Un peu photographe, un peu curieux, surtout passionné…
Viaduc oublié (06/2022)
En plein de centre de la France, surplombant une vallée assez abrupte, gît un viaduc. Oublié depuis maintenant près de quinze ans, il tient fermement sa place et résiste au temps ainsi qu’à la rouille. Le vent siffle dans ses croisillons métalliques, l’eau s’infiltre doucement, le lierre grimpe inexorablement les deux piles du pont, les arbres poussent sur le ballast… Plus personnes ne l’emprunte, aucun train, aucune voiture, aucun vélo. Mais le viaduc reste là, nostalgique de ses heures de gloire. Ce temps béni où de gracieuses locomotives à vapeur emmenaient fièrement leurs passagers à destination. Plus tard, ce fut ces Michelines, brinquebalantes et crachant nuages noirs. Et puis juste avant la fin, ces nouvelles rames des trains régionaux. Tout en vitres. Perdu dans la campagne française, loin de tout, le viaduc n’a bientôt plus vu de train passer. La voiture et le diesel supplantant tout, il n’y eut bientôt plus assez de voyageurs dans les wagons. La ligne, jugée peu rentable à l’aune du capitalisme, fut fermée sans autre forme de procès. Même déclassée. Aucun train ne pourra jamais la réemprunter. Oui, l’Homme choisi souvent l’option la plus facile : voitures et villes.
Alors depuis maintenant quinze ans, le Viaduc tient tant par sa construction robuste que par sa situation. Tandis que brunit son métal et que la nature réclame son dû, le Viaduc reste là. Comme un hommage à ses constructeurs, à une époque perdue, à un avenir incertain.
Les chemins qui mènent au Viaduc ne sont plus praticables en cette année 2022. Il nous faut enjamber barrières, éviter les déjections ovines, descendre un talus puis parcourir le ballast, maintenant bien encombré. La porte gardant l’accès est au sol, tordue. Nous pénétrons sur le territoire interdit, posons notre équipement puis appréhendons les lieux. C’est étrange de se retrouver à hauteur de train, là où seules les équipes techniques passent. Devant nous s’étend le Viaduc, sur deux grosses centaines de mètres. En dessous, une petite rivière dont le ronronnement nous parvient étouffé.
Quelques clichés, puis nous descendons par l’escalier de service. Celui-ci nous mène d’abord dans un vide technique sombre, humide et immense. Mais il débouche sur un passage en plein cœur du monstre métallique. La vision est grandiose. L’ingénierie dont ont fait preuve les constructeurs est époustouflante.
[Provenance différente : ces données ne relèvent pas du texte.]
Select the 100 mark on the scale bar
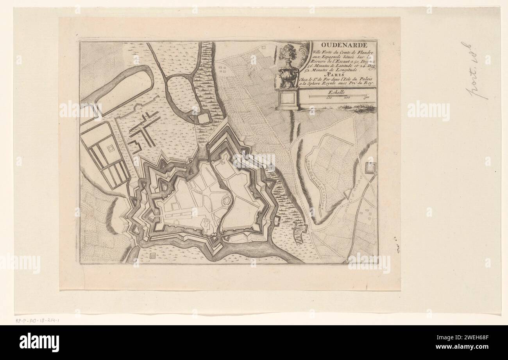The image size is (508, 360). (329, 98)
Les rivets, innombrables, les poutres entremêlées… Les photographes que nous sommes s’en donnent à cœur joie, bientôt perdus dans la multitude de prises de vues possibles…
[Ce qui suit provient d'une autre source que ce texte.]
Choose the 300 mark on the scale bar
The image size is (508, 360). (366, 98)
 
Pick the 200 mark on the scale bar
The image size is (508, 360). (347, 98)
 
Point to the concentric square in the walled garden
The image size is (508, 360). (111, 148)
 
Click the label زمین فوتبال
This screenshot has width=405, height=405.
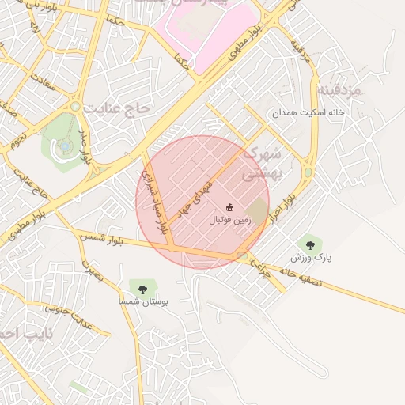229,221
Nous remontons enfin à l’air libre, si je puis me permettre, et sortons les drones. Je tourne, retourne, virevolte et passe sous le Viaduc pour monter ensuite une petite vidéo (disponible plus haut). La luminosité change trop fréquemment et je suis obligé de me cacher sous un t-shirt, comme sous le drap d’une chambre noire.
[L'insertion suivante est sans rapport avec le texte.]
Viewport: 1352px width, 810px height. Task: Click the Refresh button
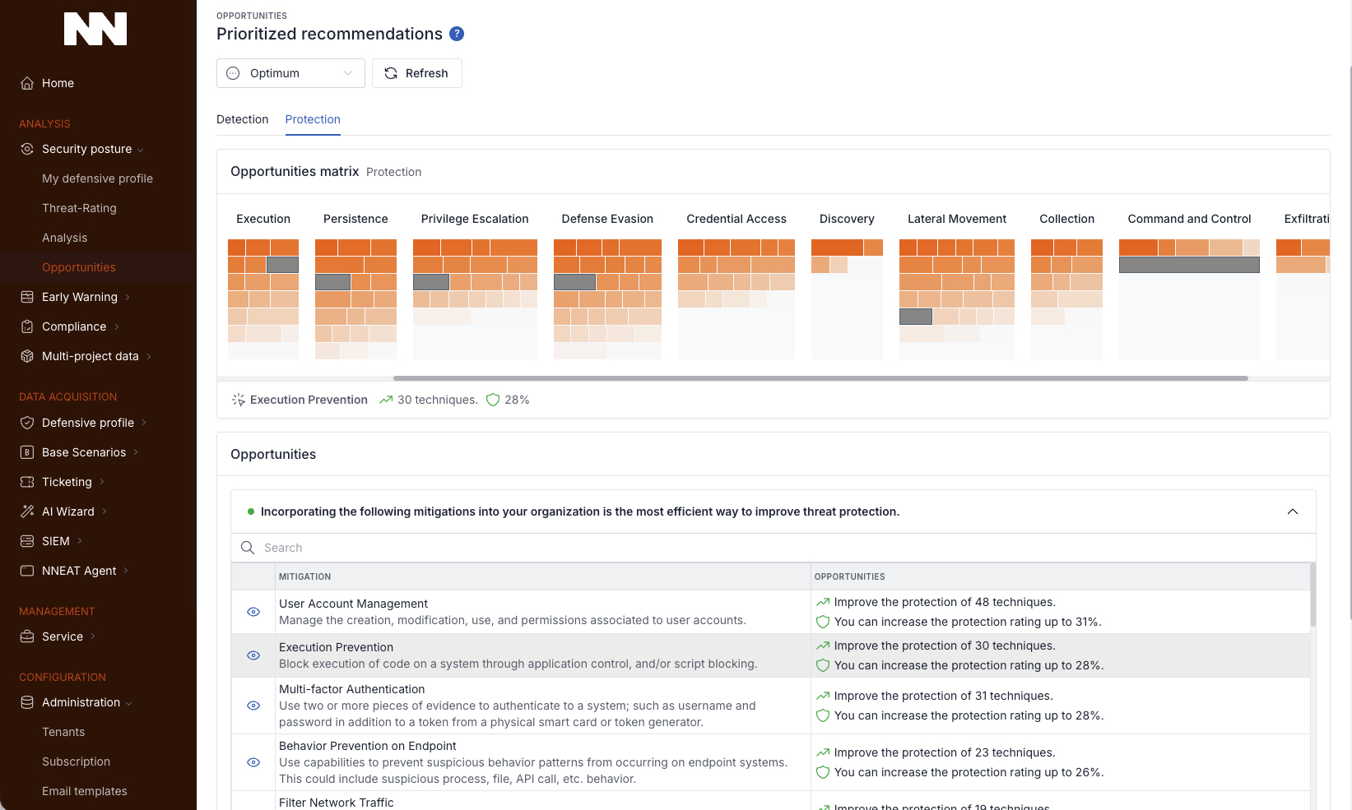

Nous repartons bientôt, heureux de cette petite découverte, et laissant le monstre d’acier se reposer jusqu’au prochain curieux. Le retour est acrobatique et fatiguant alors que la chaleur du soleil, bientôt à son zénith, se fait plus forte à chaque pas.
Un tout petit peu d'histoire
Vous l’aurez sans doute deviné à la forme technique de l’ouvrage et à ces croisillons métalliques, le Viaduc oublié est l’œuvre de la société Eiffel. Gustave en fut le maître d’œuvre, tandis qu’un de ses ingénieurs fut le conducteur de travaux. Ceux-ci durent trois ans environ, dans les années 1880 et la ligne de chemin de fer ouvre finalement vers 1890.
250,50 mètres de long pour 91,33 mètres de haut, le Viaduc est un ouvrage exceptionnel, grand frère de la Tour Eiffel. Les trains circulèrent pendant près de 120 ans sur ce pont. Aujourd’hui déclassé, mais inscrit aux Monuments historiques (1975), il semble faire l’objet de projets de réhabilitation écologique.
Ne cherchez pas d’infos de localisation ou une partie histoire détaillée sur ce lieu, je n’en donnerai pas ni n’en publierai tant que le Viaduc oublié sera abandonné. Respectons-le pour la vie qu’il accueillit jadis, pour les gens qu’y vécurent et pour son éventuelle future vie (destruction, réhabilitation…).